Part of Speech: Adjective
Meaning: 1. Genuine, authentic, real, bona fide. 2. Excellent, superior, of top quality, the best of its kind.
Notes: Today's Good Word is not to be confused with pooka, the mischievous Irish spirit of folklore, and Mary Chase's play, Harvey. One comes from Hindu, the other from Irish Gaelic. Pukka sounds so much like the British pronunciation of pucker, it was widely spelled pucker throughout the 18th century. This word is closely associated with sahib, formally a respectful way to address a foreigner in India. A pukka sahib is man of good upbringing, good family, socially well connected.

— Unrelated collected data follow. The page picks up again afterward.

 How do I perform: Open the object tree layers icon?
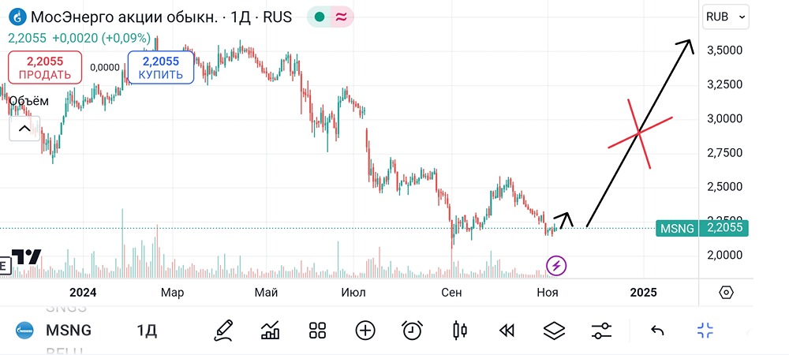pyautogui.click(x=554, y=331)

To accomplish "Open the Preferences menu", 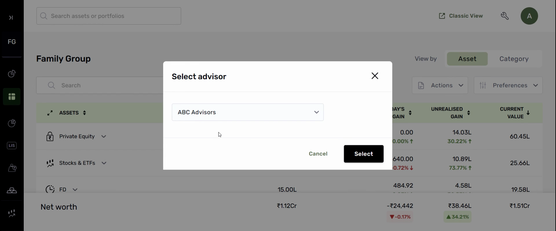I will pos(508,85).
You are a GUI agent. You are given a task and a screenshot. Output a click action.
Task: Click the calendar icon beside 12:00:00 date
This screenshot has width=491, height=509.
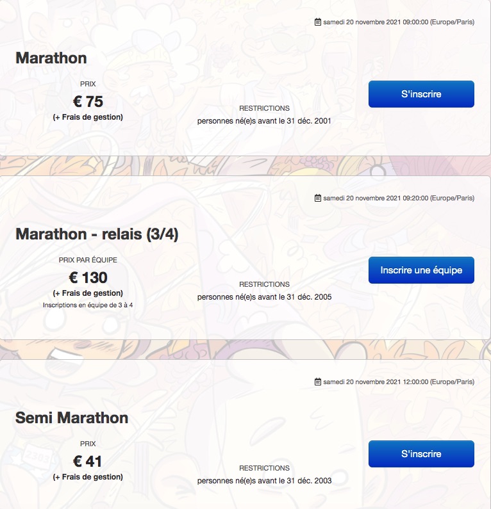tap(318, 382)
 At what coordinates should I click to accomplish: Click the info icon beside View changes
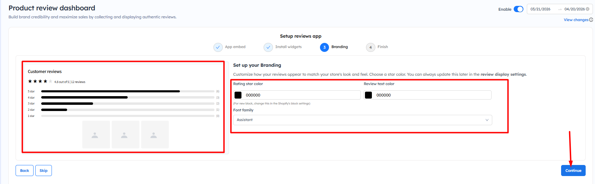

In Play: Although you occasionally bump into today's Good Word in North America, it is more popular in the UK: "That's a right pukka telly you have there, mate." Pukka not only means "excellent", it also means "genuine": "Burney Butz is not a very good cook in general, but he makes a pukka chili." For more on pukka, read "How we got pukka" in the Prospect Blog by clicking here.
Word History: Today's word, as mentioned above, comes from Hindi pakka "cooked, ripe", inherited from Sanskrit pakva "cooked, ripe, fully developed", a noun from pacati "he cooks". This word shares its origin with Greek pepon "ripe" and peptein "to cook". This latter word provided Greek with the adjective peptikos "digested" (digestion is often seen as cooking in a variety of languages), which English borrowed via the Latin borrowing pepticus as peptic. The Russian verb peku "(I) bake" comes from the same original word as pukka. (Today gratitude is owed Paul Ogden, one of the pukka editors of this series for several years now, and whose suggestion today's Good Word is based on.)